» **ABOUT THIS TASK**:
In the entries below, copy only the lines from the one that contains "JUFE-468 あざと可愛い爆乳泡姫の濃厚ご奉仕！ 完全主観で逆バニーがめっちゃ気持ち良くしてくれる" through the last line, exactly, and omit any pictures.

» **Saved data entries**:

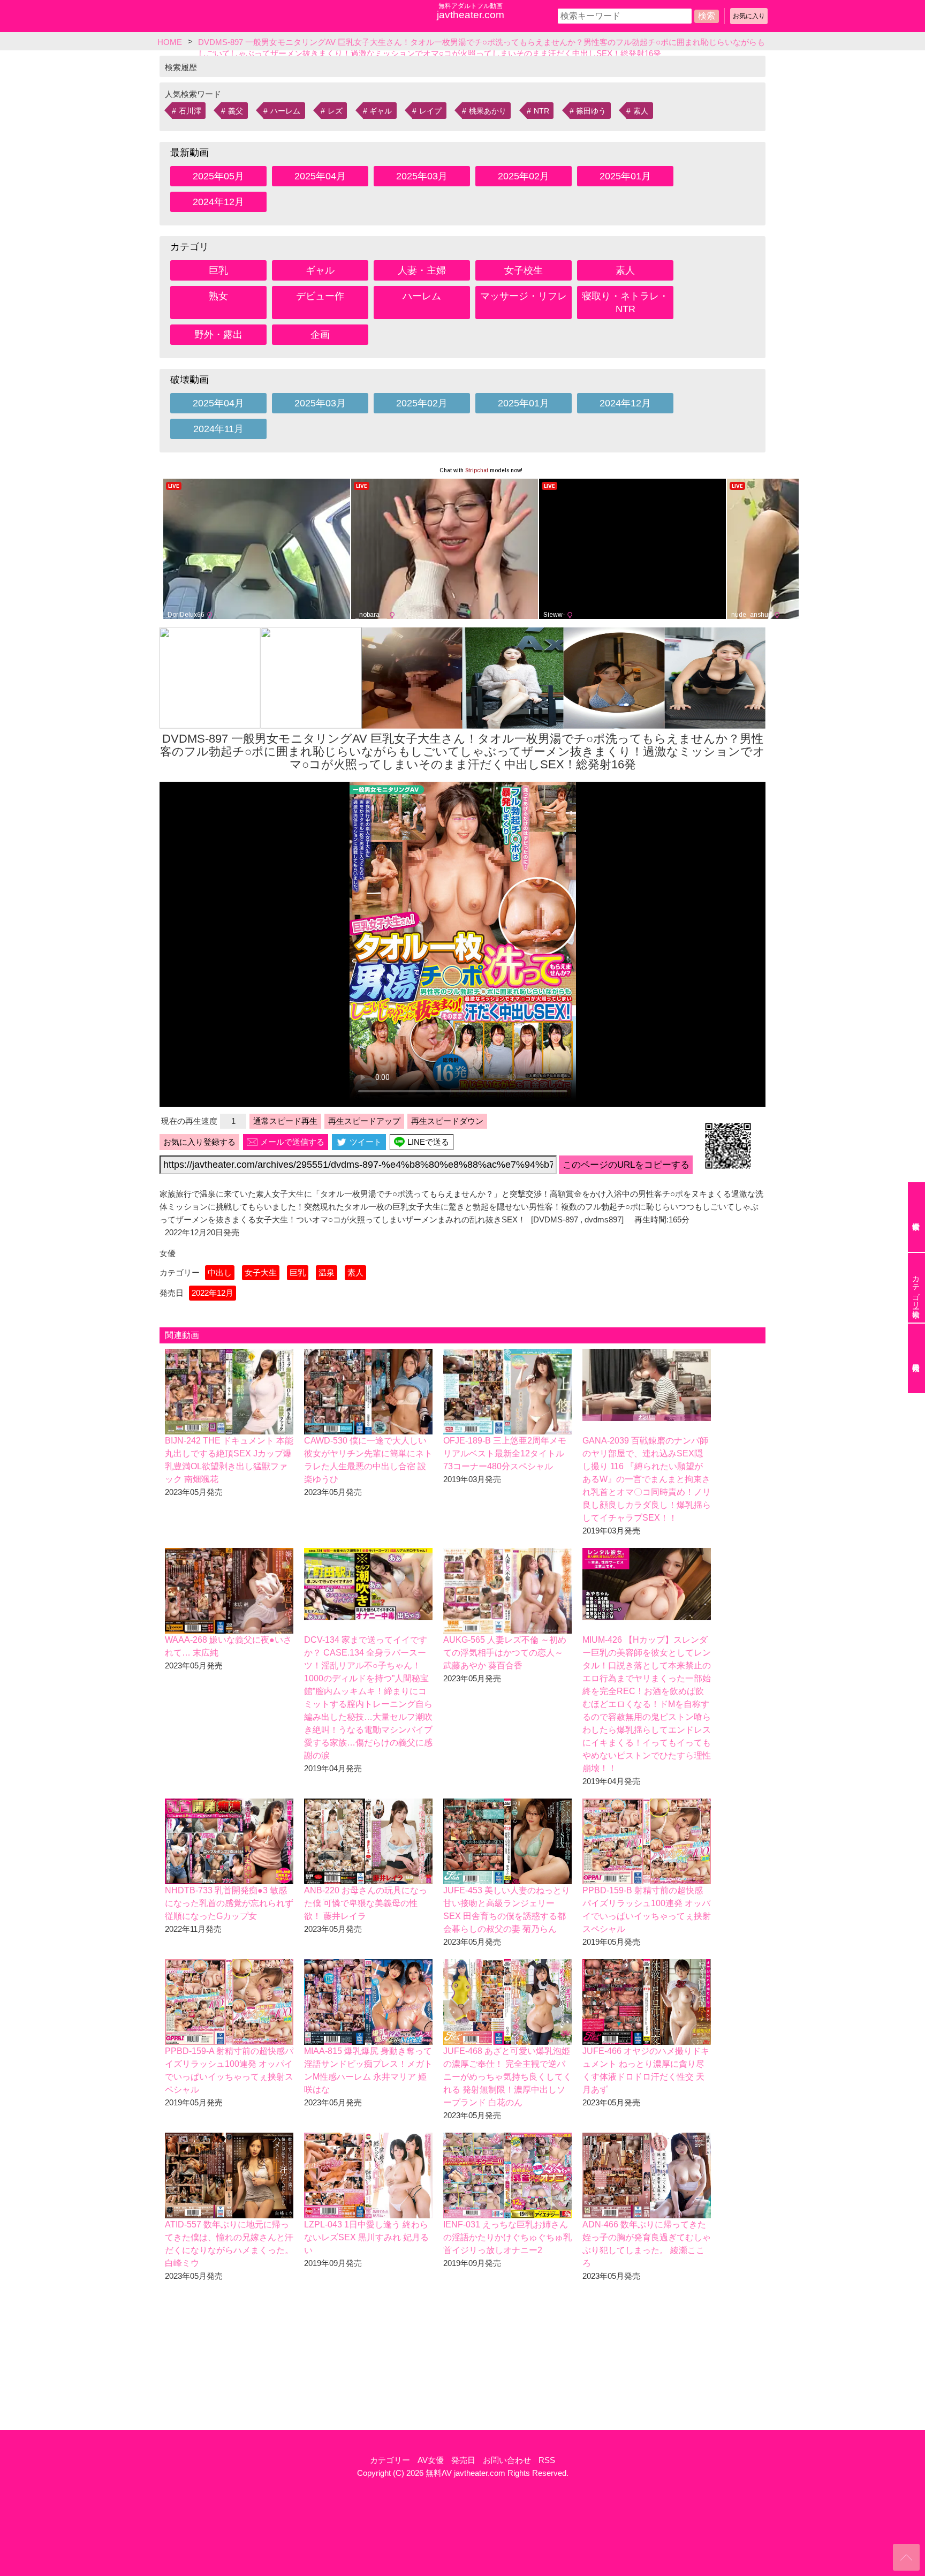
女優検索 (916, 1217)
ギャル (380, 111)
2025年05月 (218, 176)
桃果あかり (487, 111)
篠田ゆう (591, 111)
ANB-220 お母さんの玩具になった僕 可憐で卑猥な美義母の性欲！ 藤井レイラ (365, 1903)
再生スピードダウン (447, 1120)
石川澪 (190, 111)
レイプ (430, 111)
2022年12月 (212, 1292)
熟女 (218, 296)
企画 (320, 334)
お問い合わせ (507, 2460)
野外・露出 (218, 334)
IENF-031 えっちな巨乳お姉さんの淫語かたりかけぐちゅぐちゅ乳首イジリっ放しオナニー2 (507, 2237)
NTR (541, 111)
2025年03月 (422, 176)
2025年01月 (625, 176)
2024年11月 (218, 429)
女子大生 (261, 1272)
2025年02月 (523, 176)
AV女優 (431, 2460)
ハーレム (285, 111)
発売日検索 (916, 1358)
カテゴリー (390, 2460)
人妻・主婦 (422, 270)
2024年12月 (218, 202)
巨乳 (218, 270)
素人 (640, 111)
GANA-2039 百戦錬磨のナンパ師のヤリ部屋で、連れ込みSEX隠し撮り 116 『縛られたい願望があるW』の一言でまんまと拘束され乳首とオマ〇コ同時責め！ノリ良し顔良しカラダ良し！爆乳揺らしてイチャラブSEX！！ (646, 1479)
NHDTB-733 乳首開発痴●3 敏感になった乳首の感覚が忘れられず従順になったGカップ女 (229, 1903)
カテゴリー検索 (916, 1288)
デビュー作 (320, 296)
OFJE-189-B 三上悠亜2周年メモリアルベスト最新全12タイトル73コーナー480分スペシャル (504, 1453)
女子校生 (523, 270)
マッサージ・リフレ (523, 296)
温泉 (327, 1272)
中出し (220, 1272)
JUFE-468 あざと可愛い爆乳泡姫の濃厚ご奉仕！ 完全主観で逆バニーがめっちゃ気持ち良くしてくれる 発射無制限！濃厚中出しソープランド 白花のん (507, 2076)
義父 (235, 111)
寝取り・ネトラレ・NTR (625, 302)
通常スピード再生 (285, 1120)
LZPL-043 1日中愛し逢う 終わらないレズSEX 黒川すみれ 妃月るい (366, 2237)
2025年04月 (320, 176)
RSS (547, 2460)
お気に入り (749, 16)
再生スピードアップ (364, 1120)
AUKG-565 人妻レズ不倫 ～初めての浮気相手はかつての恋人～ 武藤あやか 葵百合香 (504, 1652)
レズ (335, 111)
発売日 (463, 2460)
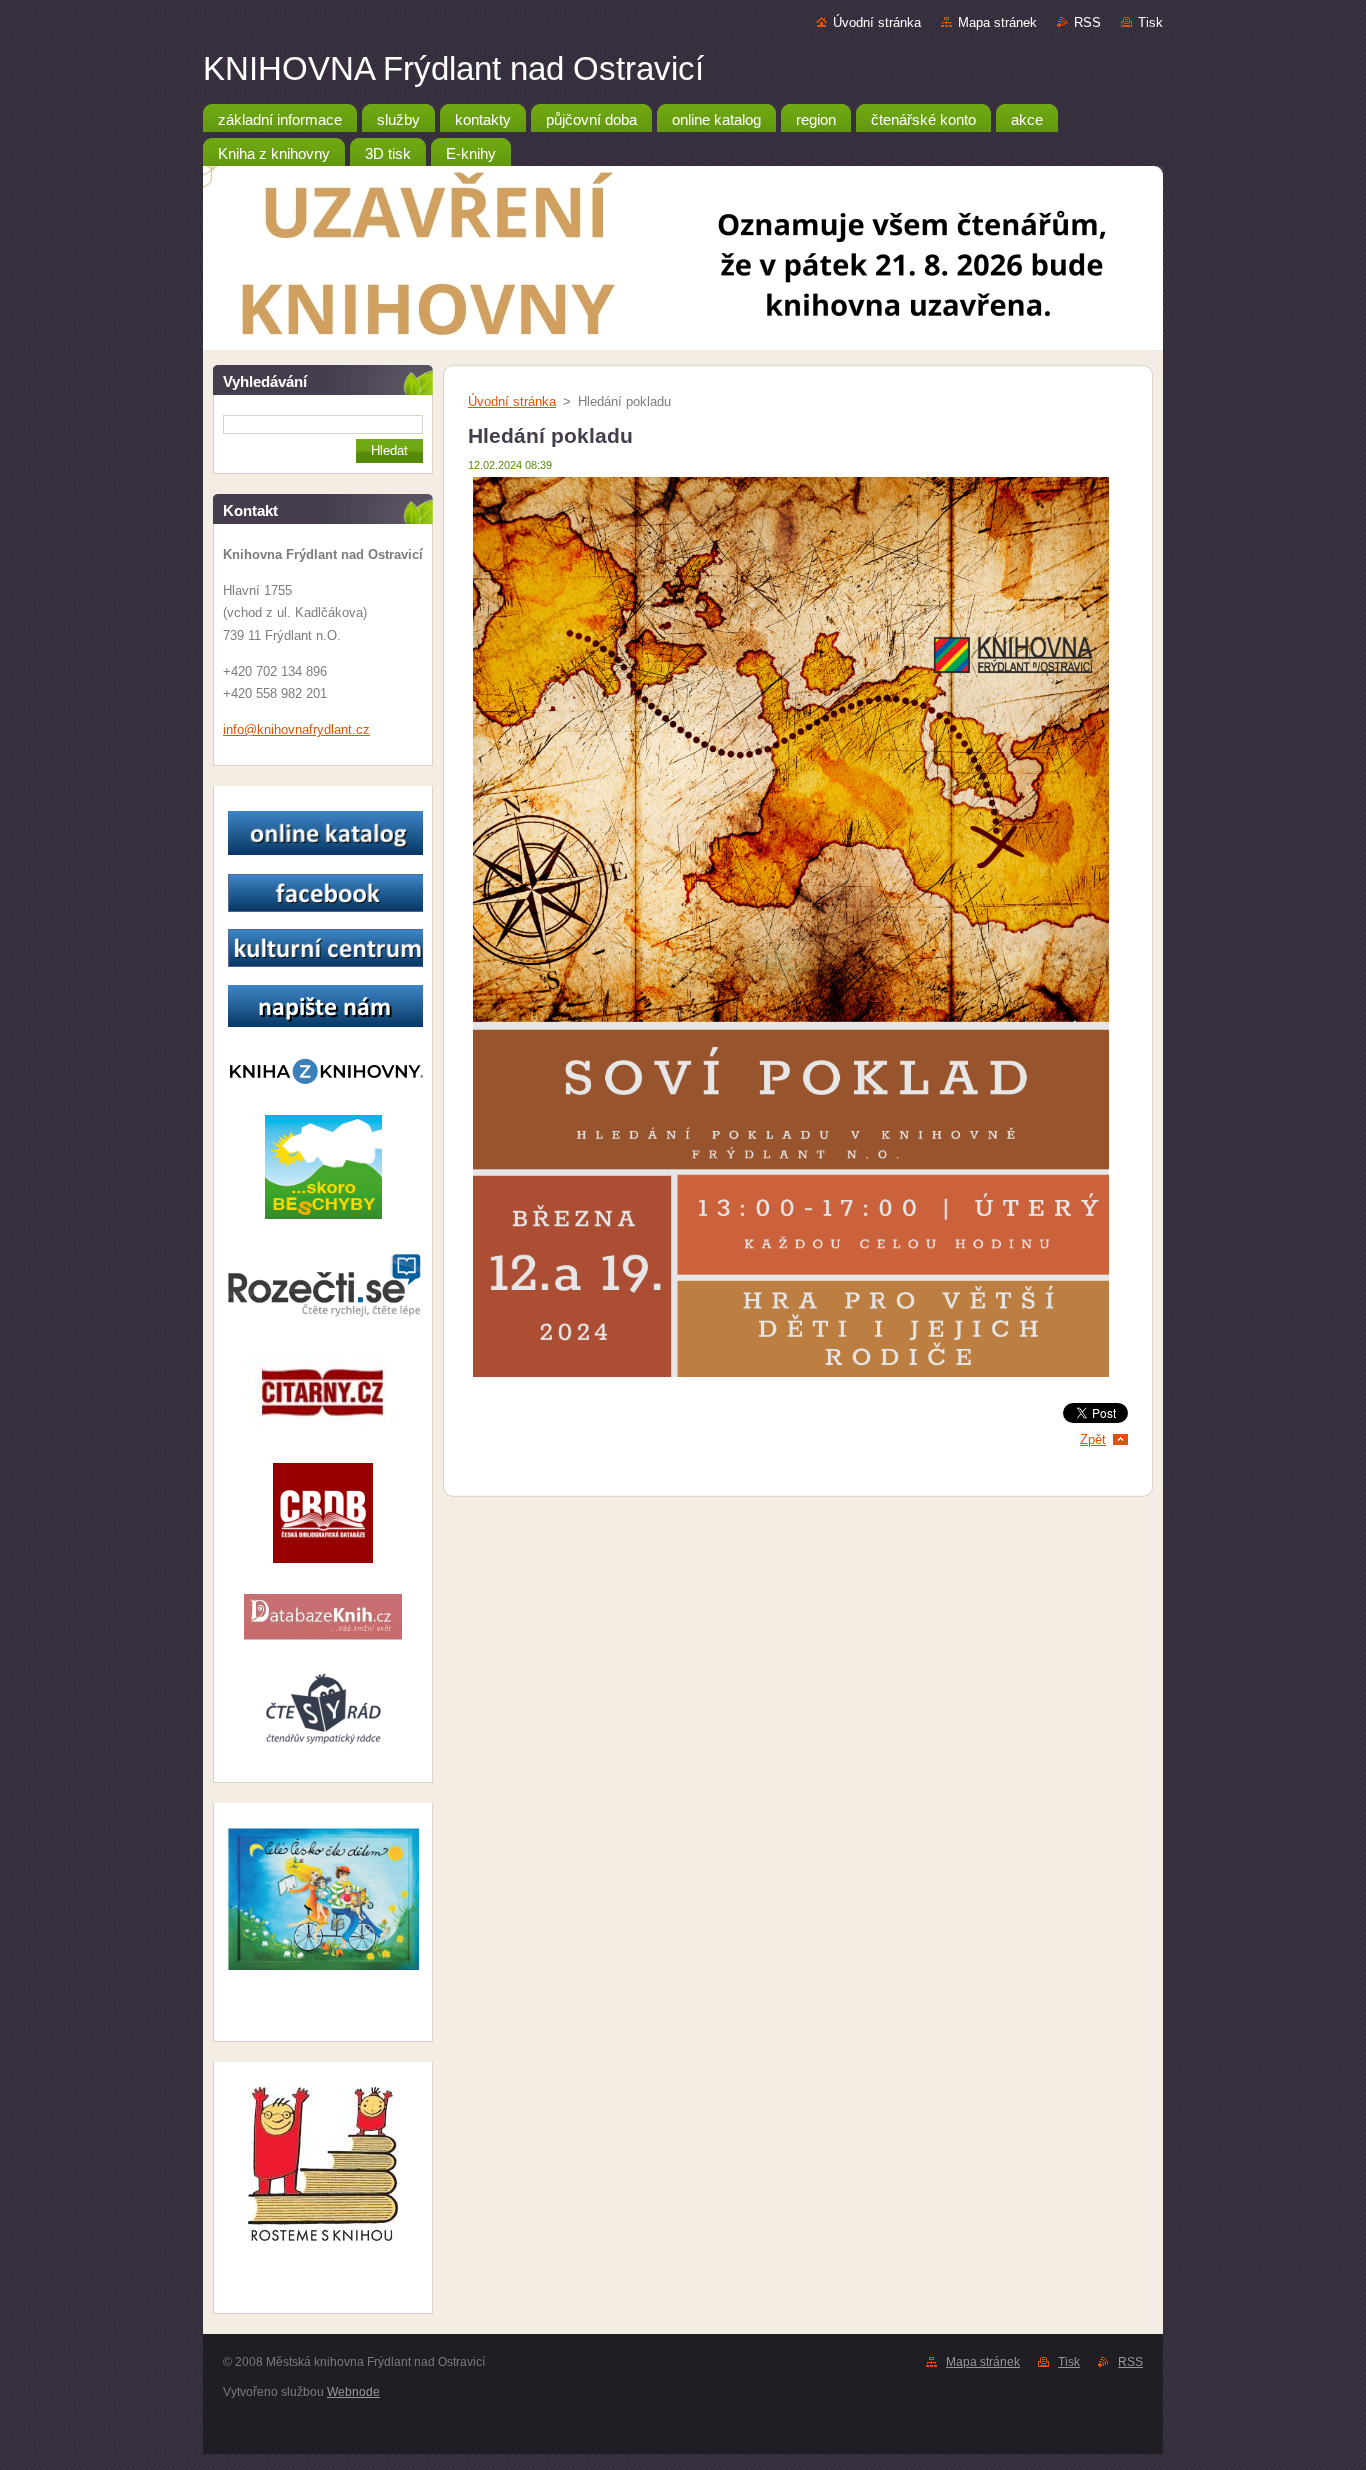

» **RESULT OF THE TASK**:
JUFE-468 あざと可愛い爆乳泡姫の濃厚ご奉仕！ 完全主観で逆バニーがめっちゃ気持ち良くしてくれる 発射無制限！濃厚中出しソープランド 白花のん (507, 2076)
義父 (235, 111)
寝取り・ネトラレ・NTR (625, 302)
通常スピード再生 (285, 1120)
LZPL-043 1日中愛し逢う 終わらないレズSEX 黒川すみれ 妃月るい (366, 2237)
2025年04月 (320, 176)
RSS (547, 2460)
お気に入り (749, 16)
再生スピードアップ (364, 1120)
AUKG-565 人妻レズ不倫 ～初めての浮気相手はかつての恋人～ 武藤あやか 葵百合香 (504, 1652)
レズ (335, 111)
発売日 (463, 2460)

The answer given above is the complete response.